Perhaps his best-known works are urban landscapes near Washington Square, Union Square, and Madison Square, and Ephemeral New York has posted many examples over the years. But ultimately, Hassam was interested in what he termed “humanity in motion.”

“The Manhattan Club,” 1891

“‘There is nothing so interesting to me as people,’ he remarked in 1892,” according to an article from Smithsonian Magazine. “’I am never tired of observing them in every-day life, as they hurry through the streets on business or saunter down the promenade on pleasure. Humanity in motion is a continual study to me.’”

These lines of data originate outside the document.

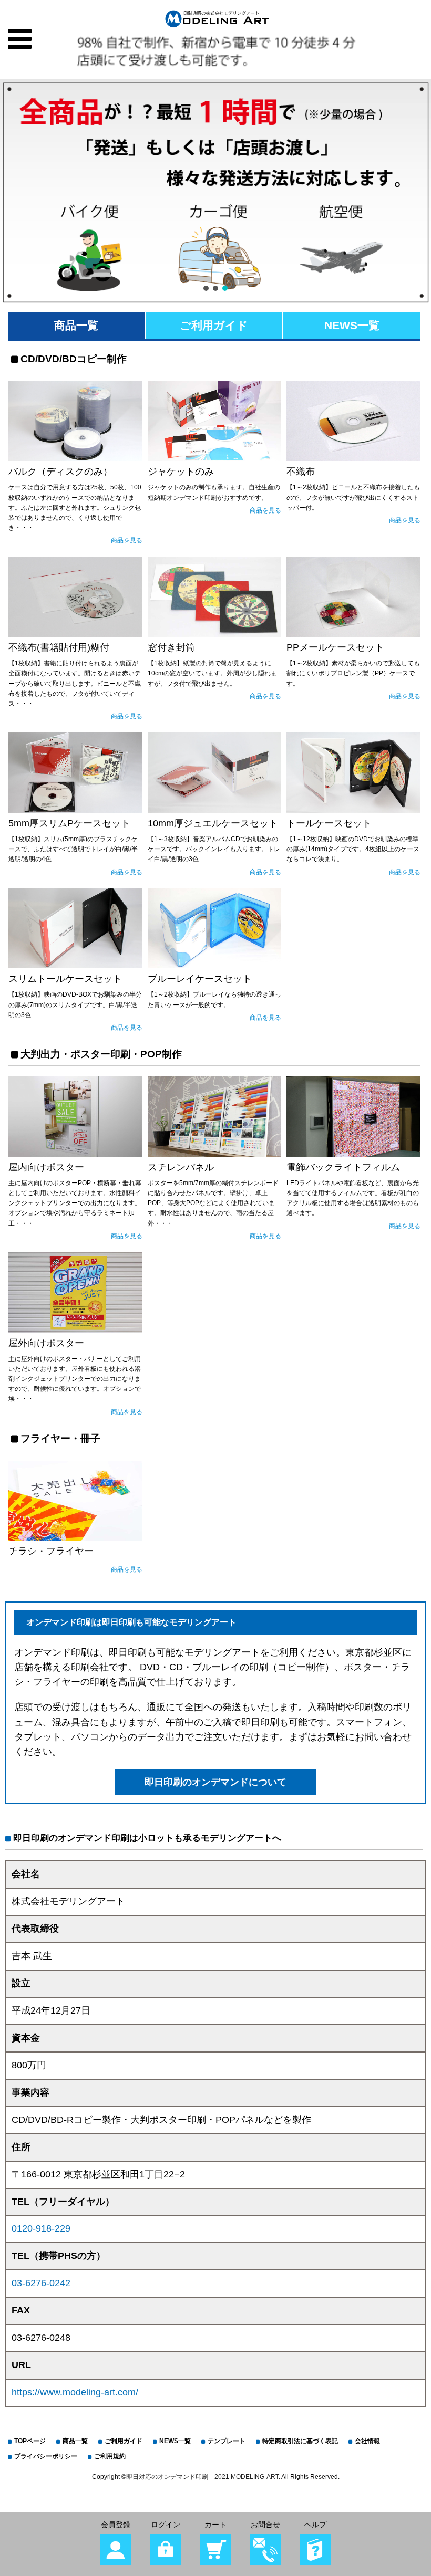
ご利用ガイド (214, 325)
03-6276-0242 (41, 2283)
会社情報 (367, 2441)
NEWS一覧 (351, 325)
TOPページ (30, 2441)
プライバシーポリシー (45, 2456)
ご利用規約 (110, 2456)
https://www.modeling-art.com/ (75, 2392)
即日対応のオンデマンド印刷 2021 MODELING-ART (202, 2476)
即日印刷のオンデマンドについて (215, 1782)
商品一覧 (76, 325)
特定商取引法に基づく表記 (300, 2441)
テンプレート (226, 2441)
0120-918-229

“Broadway and 42nd Street,” 1902

Hassam’s subjects engage in habits and rituals New Yorkers still take part in, and they occupy a city that looks familiar to us today. Despite transportation options like elevated trains, streetcars, and horse-drawn cabs, Gotham was a city of walkers, then and now.

“Old Bottleman,” 1892

New York was also a class-structured city in Hassam’s era, as it remains today. Elegant men and women enjoy leisure time while cab drivers, messengers, doormen, vendors, and other workers earn a living around them.

“View of Broadway and Fifth Avenue,” 1890

Critics then and now have pointed out that Hassam’s work lacks the rough edges and raw social realist energy of many of his contemporaries. “In New York, for example, he ignored the new heterogeneity and hardships, romanticized symbols of modernism such as skyscrapers, and emphasized fast-fading Gilded Age gentility,” states Boston’s Gardner Museum.

“Rainy Day, Fifth Avenue,” 1893

Hassam had a simple answer for his critics and those in the art world who latched onto trends. According to the Smithsonian Magazine article, he told a critic in 1901: “I can only paint as I do and be myself. Subjects suggest to me a color scheme and I just paint.”